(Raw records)

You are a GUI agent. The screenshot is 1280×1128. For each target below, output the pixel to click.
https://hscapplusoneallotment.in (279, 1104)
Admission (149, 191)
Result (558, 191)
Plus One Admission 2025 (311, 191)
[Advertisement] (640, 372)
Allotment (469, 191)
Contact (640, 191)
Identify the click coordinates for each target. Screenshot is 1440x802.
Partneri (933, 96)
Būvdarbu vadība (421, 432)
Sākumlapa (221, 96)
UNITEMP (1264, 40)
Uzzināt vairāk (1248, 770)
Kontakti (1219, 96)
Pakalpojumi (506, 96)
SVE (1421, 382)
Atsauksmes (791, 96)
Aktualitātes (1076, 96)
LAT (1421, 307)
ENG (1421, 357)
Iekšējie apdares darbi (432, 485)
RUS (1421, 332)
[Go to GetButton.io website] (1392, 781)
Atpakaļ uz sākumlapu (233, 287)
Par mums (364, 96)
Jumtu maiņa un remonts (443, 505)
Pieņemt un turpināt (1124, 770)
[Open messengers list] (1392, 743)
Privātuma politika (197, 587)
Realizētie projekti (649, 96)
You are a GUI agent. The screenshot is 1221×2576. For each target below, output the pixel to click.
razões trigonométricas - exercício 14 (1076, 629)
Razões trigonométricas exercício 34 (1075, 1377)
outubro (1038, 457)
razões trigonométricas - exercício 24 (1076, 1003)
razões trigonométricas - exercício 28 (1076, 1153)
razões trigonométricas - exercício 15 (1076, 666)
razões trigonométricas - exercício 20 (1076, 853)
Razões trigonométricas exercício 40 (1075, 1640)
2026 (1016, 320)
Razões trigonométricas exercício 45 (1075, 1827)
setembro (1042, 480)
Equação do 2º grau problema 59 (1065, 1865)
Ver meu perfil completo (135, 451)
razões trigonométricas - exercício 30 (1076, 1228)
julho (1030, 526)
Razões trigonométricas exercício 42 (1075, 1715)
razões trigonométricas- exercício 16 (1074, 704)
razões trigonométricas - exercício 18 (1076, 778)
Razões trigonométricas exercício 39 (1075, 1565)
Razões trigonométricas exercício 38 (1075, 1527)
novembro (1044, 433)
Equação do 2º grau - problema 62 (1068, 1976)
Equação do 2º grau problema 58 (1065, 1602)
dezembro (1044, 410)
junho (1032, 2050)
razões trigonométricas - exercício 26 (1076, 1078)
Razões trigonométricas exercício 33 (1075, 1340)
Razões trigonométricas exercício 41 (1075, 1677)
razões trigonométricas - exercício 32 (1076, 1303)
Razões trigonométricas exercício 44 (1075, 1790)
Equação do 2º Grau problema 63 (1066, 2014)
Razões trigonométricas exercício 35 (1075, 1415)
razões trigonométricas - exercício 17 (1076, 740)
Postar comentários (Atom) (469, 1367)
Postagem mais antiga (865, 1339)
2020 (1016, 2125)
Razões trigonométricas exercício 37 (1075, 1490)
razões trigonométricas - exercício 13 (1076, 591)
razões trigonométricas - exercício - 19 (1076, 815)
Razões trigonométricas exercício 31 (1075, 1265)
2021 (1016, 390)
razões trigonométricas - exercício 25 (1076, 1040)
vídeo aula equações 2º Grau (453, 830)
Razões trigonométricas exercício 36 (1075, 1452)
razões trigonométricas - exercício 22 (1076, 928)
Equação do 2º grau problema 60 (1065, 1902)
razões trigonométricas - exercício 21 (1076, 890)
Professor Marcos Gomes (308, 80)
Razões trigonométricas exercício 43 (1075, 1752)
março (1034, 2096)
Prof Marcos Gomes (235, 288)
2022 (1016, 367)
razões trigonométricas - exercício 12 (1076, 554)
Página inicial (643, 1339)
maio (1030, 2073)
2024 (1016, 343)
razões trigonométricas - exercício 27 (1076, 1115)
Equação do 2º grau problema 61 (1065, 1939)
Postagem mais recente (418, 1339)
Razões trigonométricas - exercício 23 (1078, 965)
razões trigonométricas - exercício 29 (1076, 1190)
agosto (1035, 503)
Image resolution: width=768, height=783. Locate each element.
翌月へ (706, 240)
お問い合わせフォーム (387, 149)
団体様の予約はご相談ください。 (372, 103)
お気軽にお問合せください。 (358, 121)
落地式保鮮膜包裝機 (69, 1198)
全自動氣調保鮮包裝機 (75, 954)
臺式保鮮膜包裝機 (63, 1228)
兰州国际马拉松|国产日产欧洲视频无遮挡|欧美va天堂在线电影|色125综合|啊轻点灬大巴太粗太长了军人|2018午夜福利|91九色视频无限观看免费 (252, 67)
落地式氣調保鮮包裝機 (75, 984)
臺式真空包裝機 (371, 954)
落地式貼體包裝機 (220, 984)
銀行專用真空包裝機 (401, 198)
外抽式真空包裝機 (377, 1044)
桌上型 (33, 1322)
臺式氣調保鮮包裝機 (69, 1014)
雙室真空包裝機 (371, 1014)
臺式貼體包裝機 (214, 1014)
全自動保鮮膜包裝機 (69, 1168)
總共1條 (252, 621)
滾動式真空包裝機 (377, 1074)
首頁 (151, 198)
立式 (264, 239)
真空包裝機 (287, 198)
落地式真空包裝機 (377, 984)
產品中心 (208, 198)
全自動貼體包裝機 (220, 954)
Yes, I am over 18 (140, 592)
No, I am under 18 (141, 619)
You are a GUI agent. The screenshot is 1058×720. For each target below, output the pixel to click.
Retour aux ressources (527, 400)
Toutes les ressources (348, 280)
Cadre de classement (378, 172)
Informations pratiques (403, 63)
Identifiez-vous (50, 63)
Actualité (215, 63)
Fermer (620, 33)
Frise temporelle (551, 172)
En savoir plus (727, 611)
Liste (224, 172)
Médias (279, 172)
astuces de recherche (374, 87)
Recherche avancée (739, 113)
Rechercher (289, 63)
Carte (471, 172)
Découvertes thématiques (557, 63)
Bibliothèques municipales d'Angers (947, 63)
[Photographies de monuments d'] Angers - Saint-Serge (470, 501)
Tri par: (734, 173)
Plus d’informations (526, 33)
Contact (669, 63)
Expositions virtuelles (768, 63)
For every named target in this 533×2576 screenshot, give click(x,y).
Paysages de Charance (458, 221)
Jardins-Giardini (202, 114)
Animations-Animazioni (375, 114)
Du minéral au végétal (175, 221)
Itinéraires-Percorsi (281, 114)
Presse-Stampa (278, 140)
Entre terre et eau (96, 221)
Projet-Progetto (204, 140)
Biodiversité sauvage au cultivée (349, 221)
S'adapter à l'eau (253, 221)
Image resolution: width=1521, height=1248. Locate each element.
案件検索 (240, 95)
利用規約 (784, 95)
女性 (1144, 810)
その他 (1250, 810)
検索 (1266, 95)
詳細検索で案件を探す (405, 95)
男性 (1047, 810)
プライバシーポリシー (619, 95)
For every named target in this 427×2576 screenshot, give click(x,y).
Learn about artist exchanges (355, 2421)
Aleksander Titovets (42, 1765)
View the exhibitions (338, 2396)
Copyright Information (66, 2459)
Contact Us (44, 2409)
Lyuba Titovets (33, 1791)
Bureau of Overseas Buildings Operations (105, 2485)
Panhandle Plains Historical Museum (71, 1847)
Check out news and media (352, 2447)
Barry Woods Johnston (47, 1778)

§ **Directions for this task**:
Copy out the entries above, substituting "Get in Touch" for "Contact Us" and keeping everything else the same.

§ **Solved exercise**:
You are a GUI agent. The screenshot is 1280×1128. For each target below, output the pixel to click.
https://hscapplusoneallotment.in (279, 1104)
Admission (149, 191)
Result (558, 191)
Plus One Admission 2025 (311, 191)
[Advertisement] (640, 372)
Allotment (469, 191)
Contact (640, 191)
Identify the click coordinates for each target. Screenshot is 1440x802.
Partneri (933, 96)
Būvdarbu vadība (421, 432)
Sākumlapa (221, 96)
UNITEMP (1264, 40)
Uzzināt vairāk (1248, 770)
Kontakti (1219, 96)
Pakalpojumi (506, 96)
SVE (1421, 382)
Atsauksmes (791, 96)
Aktualitātes (1076, 96)
LAT (1421, 307)
ENG (1421, 357)
Iekšējie apdares darbi (432, 485)
RUS (1421, 332)
[Go to GetButton.io website] (1392, 781)
Atpakaļ uz sākumlapu (233, 287)
Par mums (364, 96)
Jumtu maiņa un remonts (443, 505)
Pieņemt un turpināt (1124, 770)
[Open messengers list] (1392, 743)
Privātuma politika (197, 587)
Realizētie projekti (649, 96)
You are a GUI agent. The screenshot is 1221×2576. For each target below, output the pixel to click.
razões trigonométricas - exercício 14 (1076, 629)
Razões trigonométricas exercício 34 (1075, 1377)
outubro (1038, 457)
razões trigonométricas - exercício 24 (1076, 1003)
razões trigonométricas - exercício 28 (1076, 1153)
razões trigonométricas - exercício 15 (1076, 666)
razões trigonométricas - exercício 20 (1076, 853)
Razões trigonométricas exercício 40 (1075, 1640)
2026 (1016, 320)
Razões trigonométricas exercício 45 (1075, 1827)
setembro (1042, 480)
Equação do 2º grau problema 59 (1065, 1865)
Ver meu perfil completo (135, 451)
razões trigonométricas - exercício 30 (1076, 1228)
julho (1030, 526)
Razões trigonométricas exercício 42 (1075, 1715)
razões trigonométricas- exercício 16 (1074, 704)
razões trigonométricas - exercício 18 (1076, 778)
Razões trigonométricas exercício 39 (1075, 1565)
Razões trigonométricas exercício 38 (1075, 1527)
novembro (1044, 433)
Equação do 2º grau - problema 62 (1068, 1976)
Equação do 2º grau problema 58 (1065, 1602)
dezembro (1044, 410)
junho (1032, 2050)
razões trigonométricas - exercício 26 (1076, 1078)
Razões trigonométricas exercício 33 (1075, 1340)
Razões trigonométricas exercício 41 (1075, 1677)
razões trigonométricas - exercício 32 (1076, 1303)
Razões trigonométricas exercício 44 (1075, 1790)
Equação do 2º Grau problema 63 (1066, 2014)
Razões trigonométricas exercício 35 (1075, 1415)
razões trigonométricas - exercício 17 (1076, 740)
Postar comentários (Atom) (469, 1367)
Postagem mais antiga (865, 1339)
2020 (1016, 2125)
Razões trigonométricas exercício 37 (1075, 1490)
razões trigonométricas - exercício 13 (1076, 591)
razões trigonométricas - exercício - 19 (1076, 815)
Razões trigonométricas exercício 31 (1075, 1265)
2021 (1016, 390)
razões trigonométricas - exercício 25 (1076, 1040)
vídeo aula equações 2º Grau (453, 830)
Razões trigonométricas exercício 36 (1075, 1452)
razões trigonométricas - exercício 22 (1076, 928)
Equação do 2º grau problema 60 (1065, 1902)
razões trigonométricas - exercício 21 (1076, 890)
Professor Marcos Gomes (308, 80)
Razões trigonométricas exercício 43 (1075, 1752)
março (1034, 2096)
Prof Marcos Gomes (235, 288)
2022 (1016, 367)
razões trigonométricas - exercício 12 (1076, 554)
Página inicial (643, 1339)
maio (1030, 2073)
2024 (1016, 343)
razões trigonométricas - exercício 27 (1076, 1115)
Equação do 2º grau problema 61 (1065, 1939)
Postagem mais recente (418, 1339)
Razões trigonométricas - exercício 23 (1078, 965)
razões trigonométricas - exercício 29 (1076, 1190)
agosto (1035, 503)
Image resolution: width=768, height=783. Locate each element.
翌月へ (706, 240)
お問い合わせフォーム (387, 149)
団体様の予約はご相談ください。 (372, 103)
お気軽にお問合せください。 (358, 121)
落地式保鮮膜包裝機 (69, 1198)
全自動氣調保鮮包裝機 (75, 954)
臺式保鮮膜包裝機 (63, 1228)
兰州国际马拉松|国产日产欧洲视频无遮挡|欧美va天堂在线电影|色125综合|啊轻点灬大巴太粗太长了军人|2018午夜福利|91九色视频无限观看免费 (252, 67)
落地式氣調保鮮包裝機 (75, 984)
臺式真空包裝機 (371, 954)
落地式貼體包裝機 (220, 984)
銀行專用真空包裝機 (401, 198)
外抽式真空包裝機 (377, 1044)
桌上型 (33, 1322)
臺式氣調保鮮包裝機 (69, 1014)
雙室真空包裝機 (371, 1014)
臺式貼體包裝機 (214, 1014)
全自動保鮮膜包裝機 (69, 1168)
總共1條 (252, 621)
滾動式真空包裝機 (377, 1074)
首頁 (151, 198)
立式 (264, 239)
真空包裝機 (287, 198)
落地式真空包裝機 (377, 984)
產品中心 (208, 198)
全自動貼體包裝機 (220, 954)
Yes, I am over 18 (140, 592)
No, I am under 18 (141, 619)
You are a GUI agent. The screenshot is 1058×720. For each target below, output the pixel to click.
Retour aux ressources (527, 400)
Toutes les ressources (348, 280)
Cadre de classement (378, 172)
Informations pratiques (403, 63)
Identifiez-vous (50, 63)
Actualité (215, 63)
Fermer (620, 33)
Frise temporelle (551, 172)
En savoir plus (727, 611)
Liste (224, 172)
Médias (279, 172)
astuces de recherche (374, 87)
Recherche avancée (739, 113)
Rechercher (289, 63)
Carte (471, 172)
Découvertes thématiques (557, 63)
Bibliothèques municipales d'Angers (947, 63)
[Photographies de monuments d'] Angers - Saint-Serge (470, 501)
Tri par: (734, 173)
Plus d’informations (526, 33)
Contact (669, 63)
Expositions virtuelles (768, 63)
For every named target in this 533×2576 screenshot, give click(x,y).
Paysages de Charance (458, 221)
Jardins-Giardini (202, 114)
Animations-Animazioni (375, 114)
Du minéral au végétal (175, 221)
Itinéraires-Percorsi (281, 114)
Presse-Stampa (278, 140)
Entre terre et eau (96, 221)
Projet-Progetto (204, 140)
Biodiversité sauvage au cultivée (349, 221)
S'adapter à l'eau (253, 221)
Image resolution: width=1521, height=1248. Locate each element.
案件検索 (240, 95)
利用規約 (784, 95)
女性 (1144, 810)
その他 (1250, 810)
検索 (1266, 95)
詳細検索で案件を探す (405, 95)
男性 (1047, 810)
プライバシーポリシー (619, 95)
For every named target in this 427×2576 screenshot, give click(x,y).
Learn about artist exchanges (355, 2421)
Aleksander Titovets (42, 1765)
View the exhibitions (338, 2396)
Copyright Information (66, 2459)
Get in Touch (44, 2409)
Lyuba Titovets (33, 1791)
Bureau of Overseas Buildings Operations (105, 2485)
Panhandle Plains Historical Museum (71, 1847)
Check out news and media (352, 2447)
Barry Woods Johnston (47, 1778)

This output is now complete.